(Collection entries)
---------------
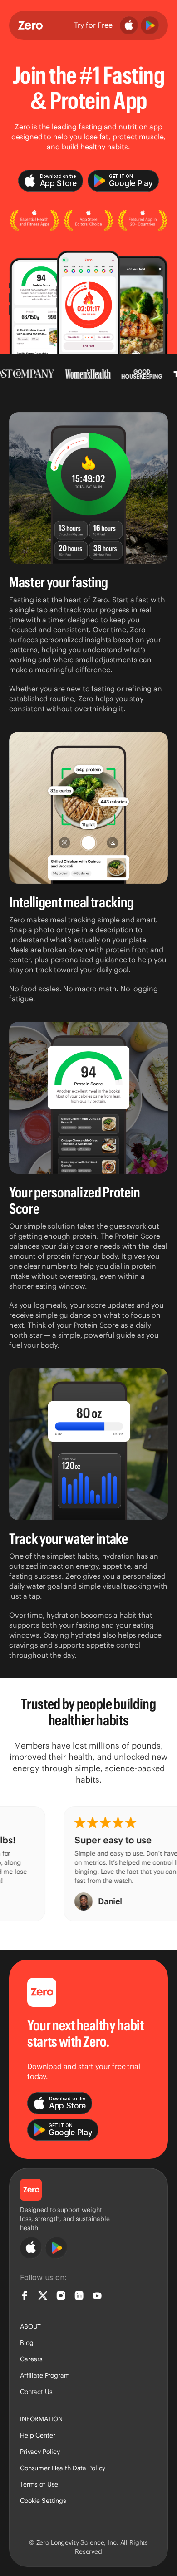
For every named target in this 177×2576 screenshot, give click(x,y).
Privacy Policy (40, 2452)
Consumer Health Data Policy (62, 2468)
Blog (26, 2343)
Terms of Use (39, 2484)
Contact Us (36, 2392)
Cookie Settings (43, 2501)
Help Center (37, 2435)
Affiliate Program (45, 2375)
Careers (31, 2359)
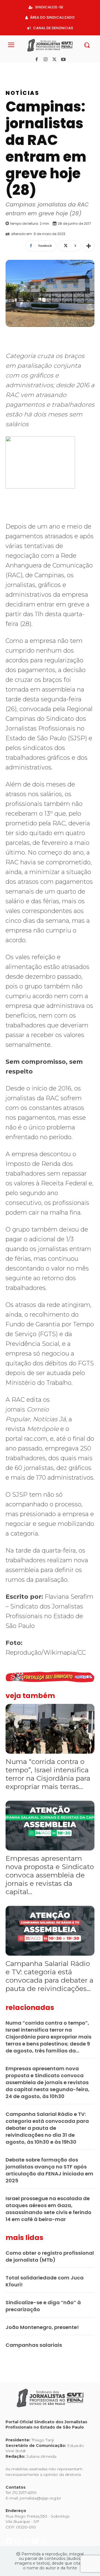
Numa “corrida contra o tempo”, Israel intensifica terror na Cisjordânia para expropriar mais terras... (48, 1774)
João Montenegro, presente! (42, 2327)
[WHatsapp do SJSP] (44, 68)
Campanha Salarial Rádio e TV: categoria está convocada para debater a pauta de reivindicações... (49, 1976)
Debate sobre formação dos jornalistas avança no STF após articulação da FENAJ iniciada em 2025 (49, 2170)
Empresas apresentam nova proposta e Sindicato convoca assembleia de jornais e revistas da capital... (50, 1875)
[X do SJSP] (27, 68)
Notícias (22, 93)
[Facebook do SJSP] (10, 68)
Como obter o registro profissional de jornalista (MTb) (50, 2256)
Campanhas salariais (34, 2344)
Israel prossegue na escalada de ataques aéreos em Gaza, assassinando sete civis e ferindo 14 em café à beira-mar (48, 2209)
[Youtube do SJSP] (35, 68)
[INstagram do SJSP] (18, 68)
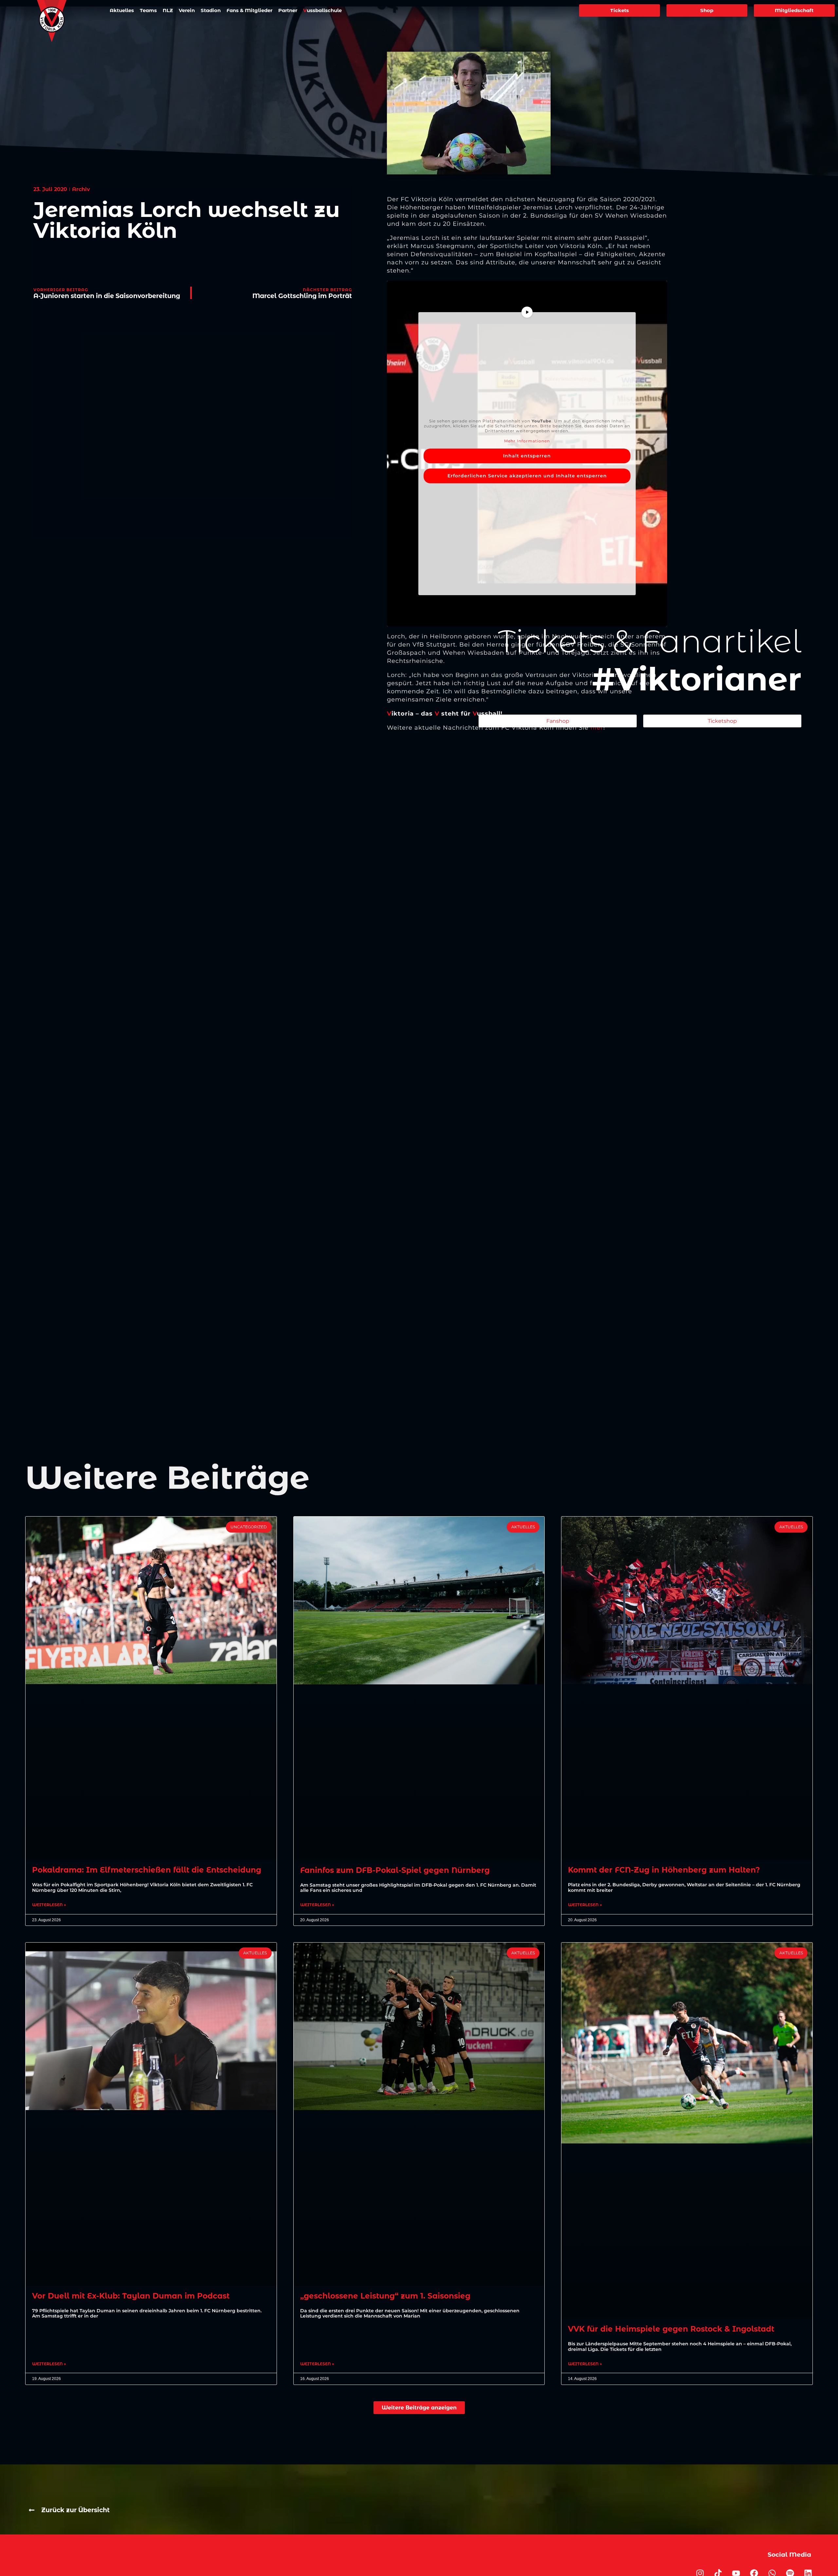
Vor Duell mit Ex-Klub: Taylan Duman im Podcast (130, 2296)
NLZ (168, 10)
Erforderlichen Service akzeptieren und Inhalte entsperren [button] (527, 476)
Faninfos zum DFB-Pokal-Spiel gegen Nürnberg (395, 1870)
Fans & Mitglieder (249, 10)
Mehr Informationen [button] (527, 440)
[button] (419, 2407)
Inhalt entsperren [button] (527, 456)
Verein (187, 10)
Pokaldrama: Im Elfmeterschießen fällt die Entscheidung (146, 1869)
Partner (287, 10)
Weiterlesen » (49, 1905)
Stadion (211, 10)
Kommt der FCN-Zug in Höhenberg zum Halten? (664, 1869)
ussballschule (322, 10)
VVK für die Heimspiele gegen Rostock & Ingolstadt (671, 2329)
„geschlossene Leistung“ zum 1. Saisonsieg (385, 2296)
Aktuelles (122, 10)
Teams (148, 10)
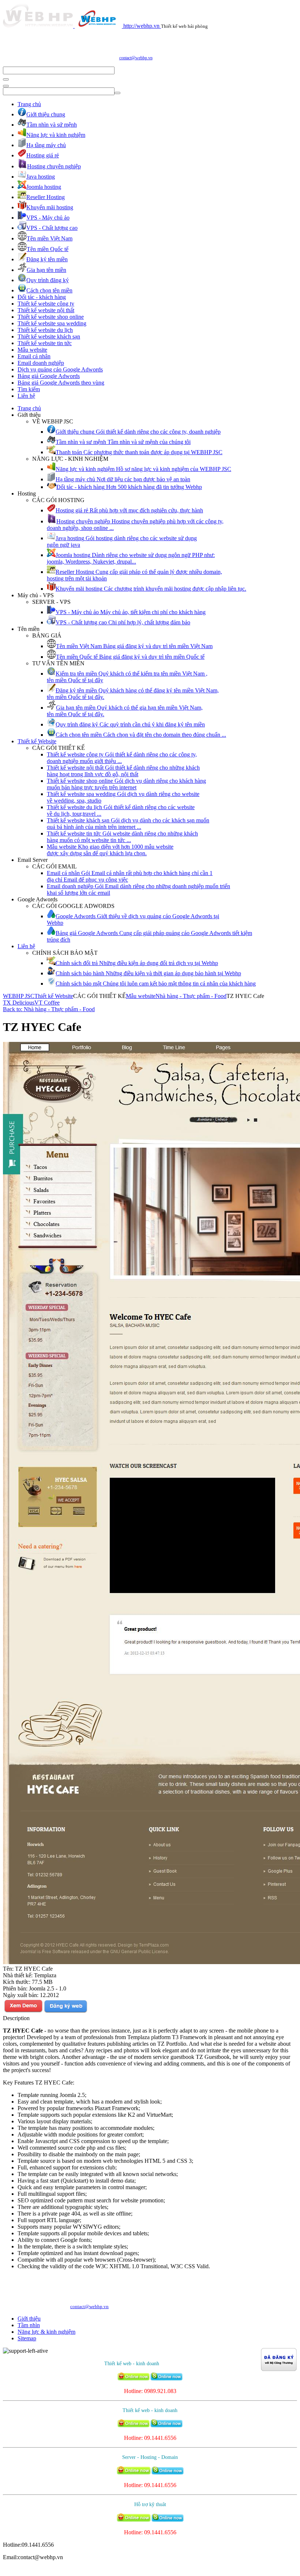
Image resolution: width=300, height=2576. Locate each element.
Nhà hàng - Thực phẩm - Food (190, 996)
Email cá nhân (34, 356)
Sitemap (27, 2338)
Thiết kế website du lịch (45, 330)
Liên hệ (26, 396)
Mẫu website (32, 350)
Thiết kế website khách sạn (49, 336)
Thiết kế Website (37, 741)
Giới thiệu (29, 2318)
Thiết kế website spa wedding (52, 323)
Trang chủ (29, 104)
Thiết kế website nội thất (46, 310)
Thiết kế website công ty (46, 303)
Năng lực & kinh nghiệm (46, 2332)
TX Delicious (18, 1002)
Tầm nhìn (29, 2325)
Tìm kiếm (29, 389)
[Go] (6, 79)
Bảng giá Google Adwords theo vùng (61, 383)
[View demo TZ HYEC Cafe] (23, 2011)
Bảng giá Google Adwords (49, 376)
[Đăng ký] (65, 2011)
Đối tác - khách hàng (42, 297)
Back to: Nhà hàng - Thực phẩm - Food (49, 1009)
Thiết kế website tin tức (45, 343)
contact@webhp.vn (136, 57)
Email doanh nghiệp (41, 363)
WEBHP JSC (18, 996)
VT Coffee (47, 1002)
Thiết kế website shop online (51, 317)
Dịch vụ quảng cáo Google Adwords (60, 369)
---------------
Exercise instructions
Where a line in the records above includes the string "Adwords", show it.

Exercise answer
Bảng giá Google Adwords theo vùng (61, 383)
Bảng giá Google Adwords (49, 376)
Dịch vụ quảng cáo Google Adwords (60, 369)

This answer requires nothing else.